Moreover, In India due to the hierarchy of caste and classes, it is always seen as a form of charity of the upper castes towards the lower classes working for them.
So, what changed? What has prompted the recent shift in perception towards thrifting in India?
In India, trends and cultural practices are often shaped and dictated by the upper caste and class, creating a dynamic where their preferences and choices dominate the mainstream. A similar pattern emerged with the rise of thrifting, as upper-caste individuals took the position of trend makers and redefined the perception of secondhand clothing. Although thrifting was historically practised by lower castes and classes and discouraged by the upper classes, it has now been claimed as a proud and sustainable practice by the upper castes.
One of the significant changes brought about by the thrifting revolution is a shift in perception. Thrifting, which was once associated with lower-income segments or considered a last resort, has now become a trend embraced by people from various socioeconomic backgrounds. The stigma surrounding second-hand items has diminished, and thrifting is now seen as a fashionable and sustainable choice.
As thrifting gained recognition globally for its sustainability and eco-conscious nature, upper-caste individuals in India began to embrace the practice. With their social influence and economic power, they started to reshape the perception of secondhand clothing. As trendsetters, they brought thrifting into the mainstream by endorsing its benefits and incorporating it into their own wardrobes. This shift in attitude had a profound impact on how thrifting was perceived in Indian society.
By associating thrifting with environmental consciousness and responsible consumption, they turned it into a virtue and a symbol of progressive lifestyle choices; allowing upper-caste individuals to take pride in their thrifting practices and freeing them from the social stigma it previously came with.
On the other hand, the increasing popularity of second-hand clothes has led to a shift in the industry's dynamics. As independent vintage and thrift stores cater to a more affluent market, prices have risen. This pricing trend presents a significant barrier to access for lower-income earners who rely on the affordability of second-hand items. The industry, once seen as an inclusive alternative, risks excluding those who depend on it the most, thereby widening socio-economic disparities in fashion consumption.
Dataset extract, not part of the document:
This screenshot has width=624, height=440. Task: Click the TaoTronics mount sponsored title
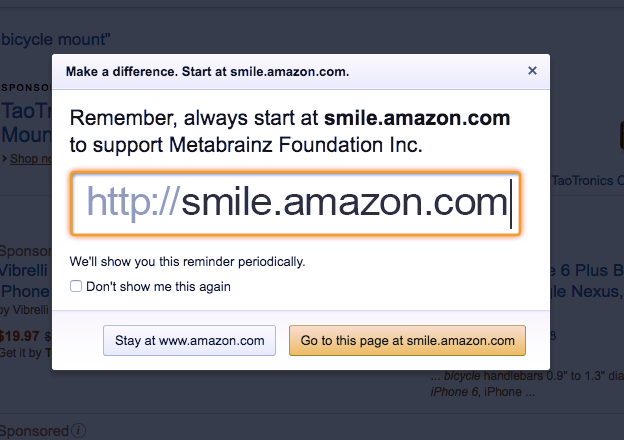coord(26,122)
The upper caste's embrace of thrifting represents a reappropriation of a practice historically associated with lower caste and classes. By adopting thrifting and positioning it as a trendy and sustainable choice, the upper caste individuals are claiming this cultural space and asserting their dominance as trend makers. This dynamic reinforces existing power structures, where practices associated with lower castes are often dismissed until they are embraced and endorsed by the upper castes.
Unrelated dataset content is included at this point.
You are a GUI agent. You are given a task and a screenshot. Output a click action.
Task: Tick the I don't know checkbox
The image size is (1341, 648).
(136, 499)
While the upper caste's involvement in promoting thrifting has played a crucial role in transforming its perception, it is essential to acknowledge the historical practices and contributions of the lower caste and classes. There is a need for broader representation and recognition of the role they played in popularising thrifting before it gained mainstream acceptance. By acknowledging their contributions, we can challenge the power dynamics and ensure a more inclusive narrative that encompasses diverse voices and experiences.